IMPROVING access to information that may hold clues to a missing person’s whereabouts – consistent with recommendations of the Missing Women Commission of Inquiry (MWCI) – is the central goal of new legislation introduced on Thursday.
The proposed law focuses on cases where a missing person hasn’t been seen, or in touch with people who are normally involved in their lives. It also focuses on vulnerable or at-risk persons whose safety and welfare are of concern because of their age, physical or mental capabilities, or the circumstances surrounding their absence. The proposed legislation strikes the appropriate balance between access to key information and privacy rights.
If passed, the Missing Persons Act will define who is a “missing person”, “vulnerable missing person” or “person at risk”. In cases meeting these thresholds, police will be able to apply for a court order:
* Requiring someone who has a missing person’s records to provide police with access to them.

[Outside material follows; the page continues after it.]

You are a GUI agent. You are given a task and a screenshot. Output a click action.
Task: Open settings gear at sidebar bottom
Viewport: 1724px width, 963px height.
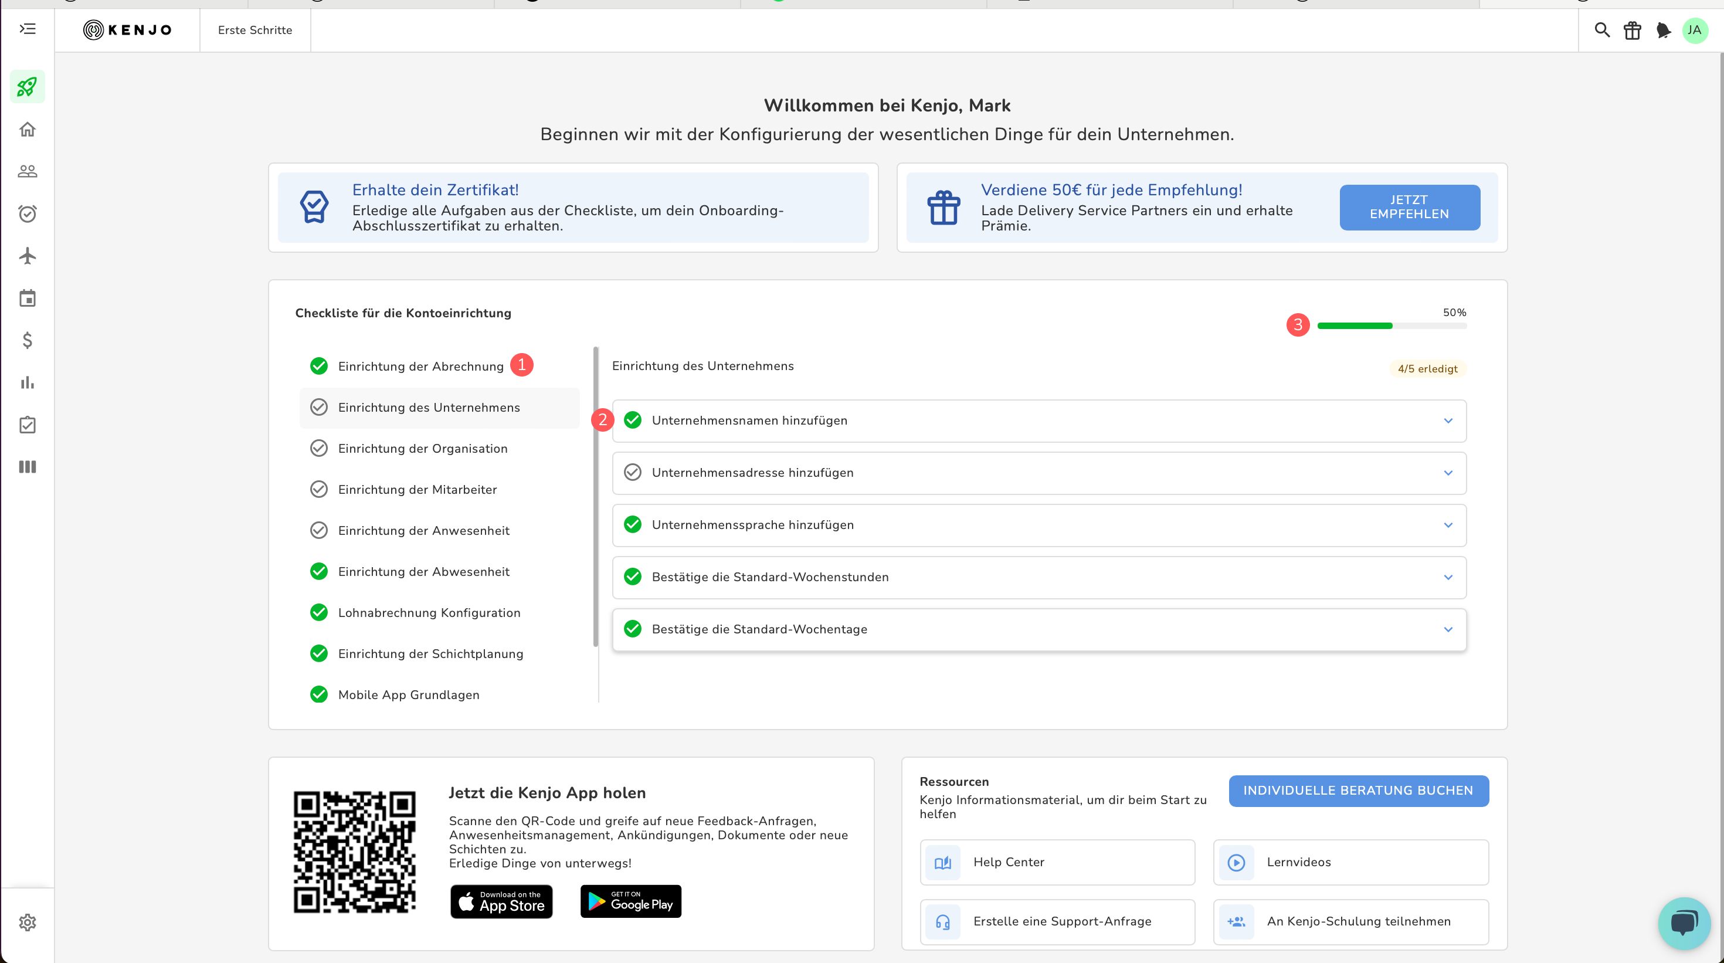click(27, 922)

The legislation sets out the scope of records a justice may order released, including telephone calls, text messages, video footage, and employment, financial and other relevant data.
* Allowing entry with a court order into a private home or other location where they believe the minor, vulnerable person or person at risk is.
* Providing access to the records of a person last seen with, or believed to be in the company of, a missing minor, vulnerable person or person at risk.
When there is an emergency such as a risk of serious harm to a missing person or a concern that records could be destroyed, the act will authorize officers to directly demand access to records.
These changes mirror the intent of MWCI recommendations calling for single-purpose legislation “to grant speedy access to personal information of missing persons without unduly infringing on privacy rights”.
Attorney General and Minister of Justice Suzanne Anton said: “This legislation acknowledges that access to relevant records can sometimes mean the difference between life and death. Our proposed legislation not only meets the intent of Commissioner Oppal’s recommendations, but it also strikes a critical balance between disclosing and protecting information, with the safety and welfare of vulnerable people as its paramount goal.”